=== The records ===

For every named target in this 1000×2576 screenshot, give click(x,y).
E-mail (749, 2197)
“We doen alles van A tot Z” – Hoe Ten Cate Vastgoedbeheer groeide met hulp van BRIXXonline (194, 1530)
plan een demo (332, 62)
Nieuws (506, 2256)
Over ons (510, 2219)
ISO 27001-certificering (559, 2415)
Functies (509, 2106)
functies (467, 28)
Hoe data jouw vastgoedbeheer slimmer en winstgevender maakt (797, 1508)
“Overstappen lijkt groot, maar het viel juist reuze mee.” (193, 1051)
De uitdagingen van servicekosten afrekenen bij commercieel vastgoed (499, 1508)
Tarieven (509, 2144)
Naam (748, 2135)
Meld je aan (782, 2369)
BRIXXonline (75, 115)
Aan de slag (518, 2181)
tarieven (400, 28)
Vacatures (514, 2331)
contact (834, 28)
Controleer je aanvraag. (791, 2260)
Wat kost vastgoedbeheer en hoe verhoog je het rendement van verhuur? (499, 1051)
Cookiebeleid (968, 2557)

===

Assigned task: Count the lines of the data that hold the string "BRIXXonline", and give that number as the entire reply.

Written response: 2